### EXERCISE
The copy must match the data word for word and contain no pictures.

### RECORDS PROVIDED

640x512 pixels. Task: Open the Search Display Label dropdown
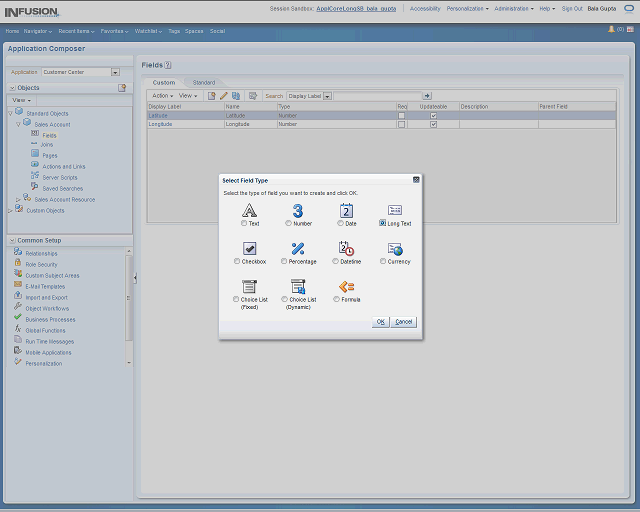pyautogui.click(x=327, y=96)
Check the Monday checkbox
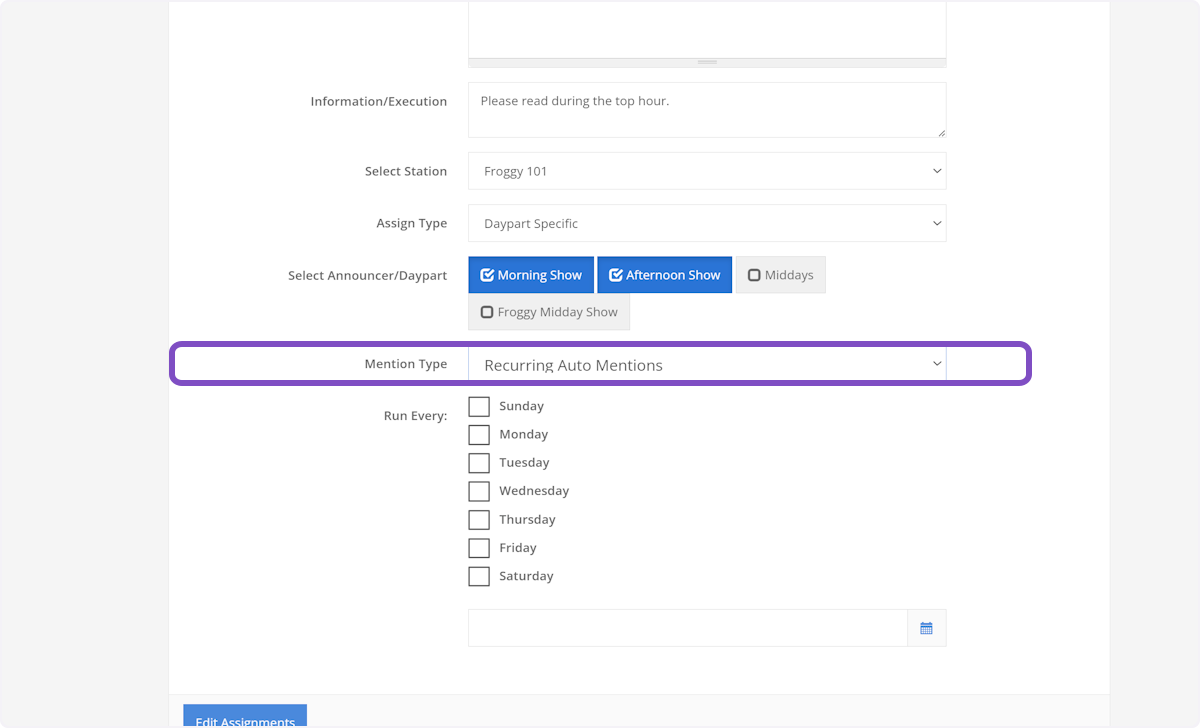Screen dimensions: 1200x728 tap(479, 434)
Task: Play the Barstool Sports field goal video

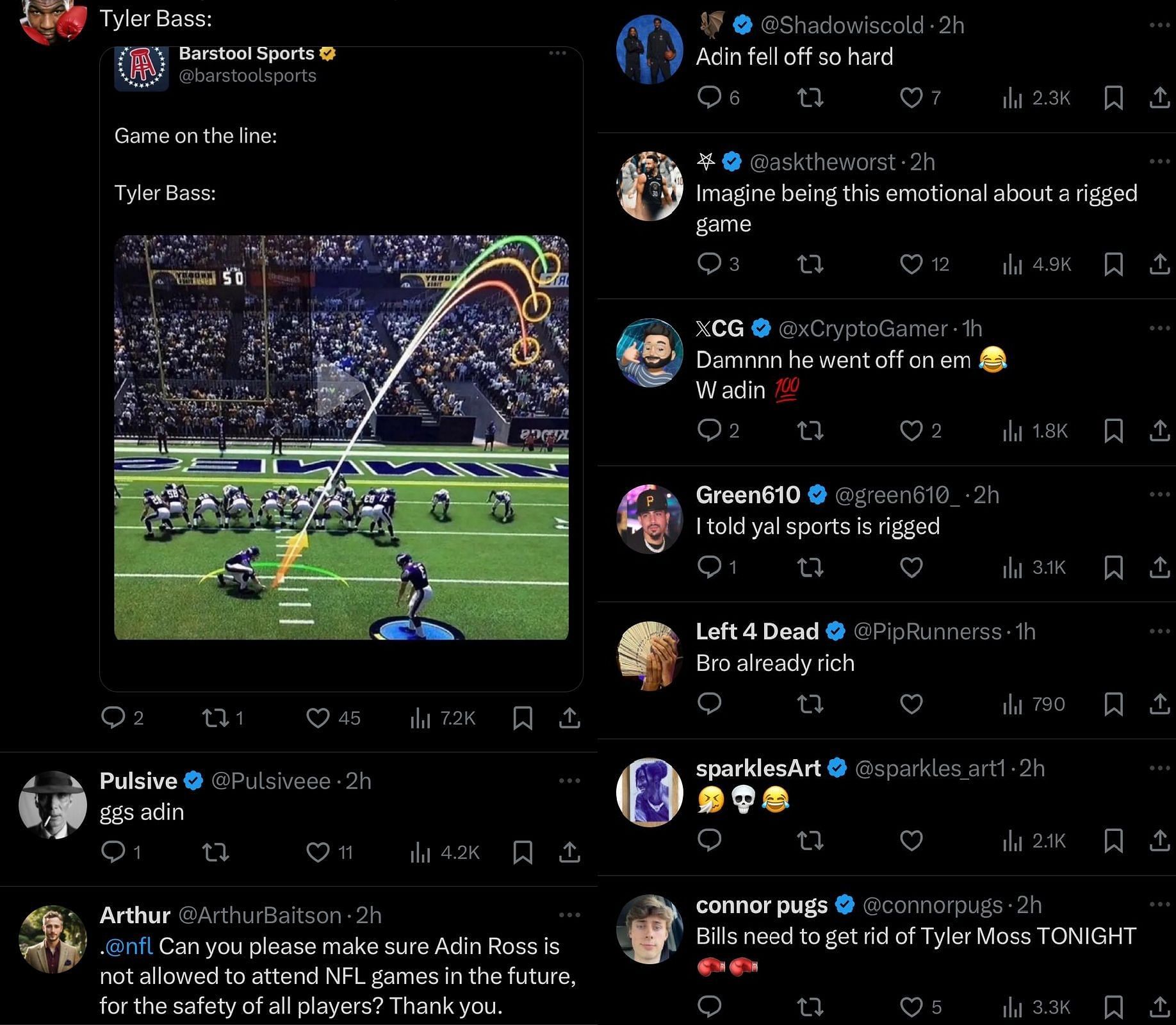Action: coord(341,388)
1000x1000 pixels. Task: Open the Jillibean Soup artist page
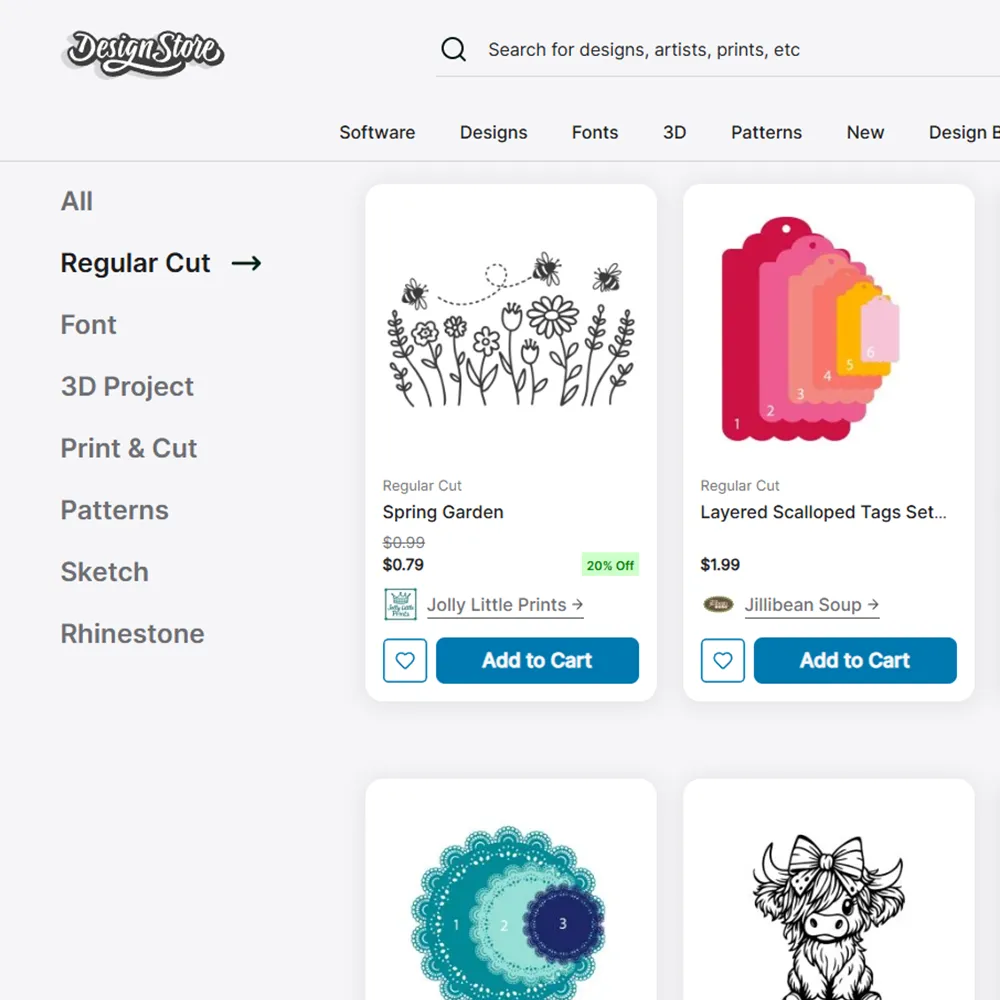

### TASK OUTPUT
640x512 pixels. Task: Open the Search Display Label dropdown
pyautogui.click(x=327, y=96)
Check the Monday checkbox
Screen dimensions: 1200x728 tap(479, 434)
Task: Play the Barstool Sports field goal video

Action: coord(341,388)
1000x1000 pixels. Task: Open the Jillibean Soup artist page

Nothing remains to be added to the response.